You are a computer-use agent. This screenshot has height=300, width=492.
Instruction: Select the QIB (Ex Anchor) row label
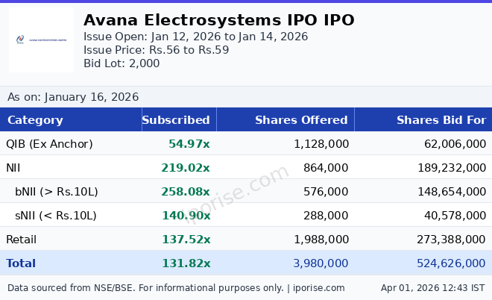(49, 144)
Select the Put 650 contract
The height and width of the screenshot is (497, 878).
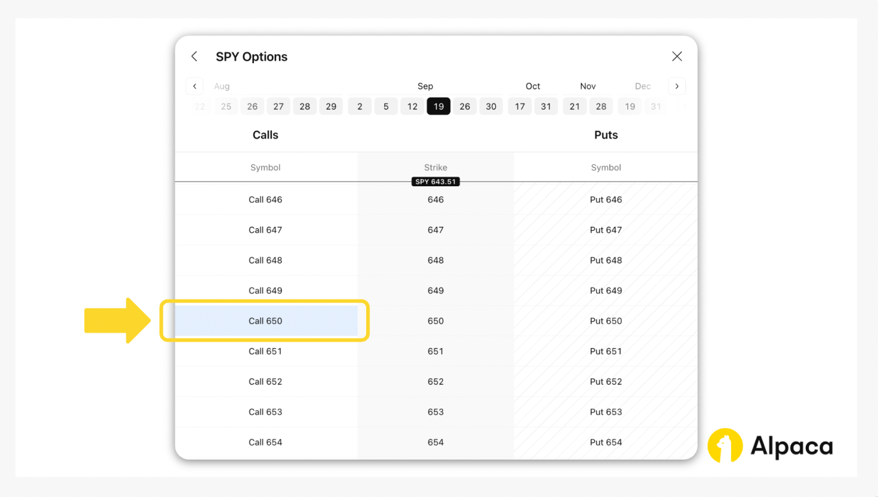[x=605, y=320]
══════════
Could the entries above be retyped exactly, with the pictures left out?

Task solution:
You are a computer-use agent. This screenshot has height=300, width=492.
Instruction: Select the QIB (Ex Anchor) row label
(49, 144)
Select the Put 650 contract
The height and width of the screenshot is (497, 878).
[x=605, y=320]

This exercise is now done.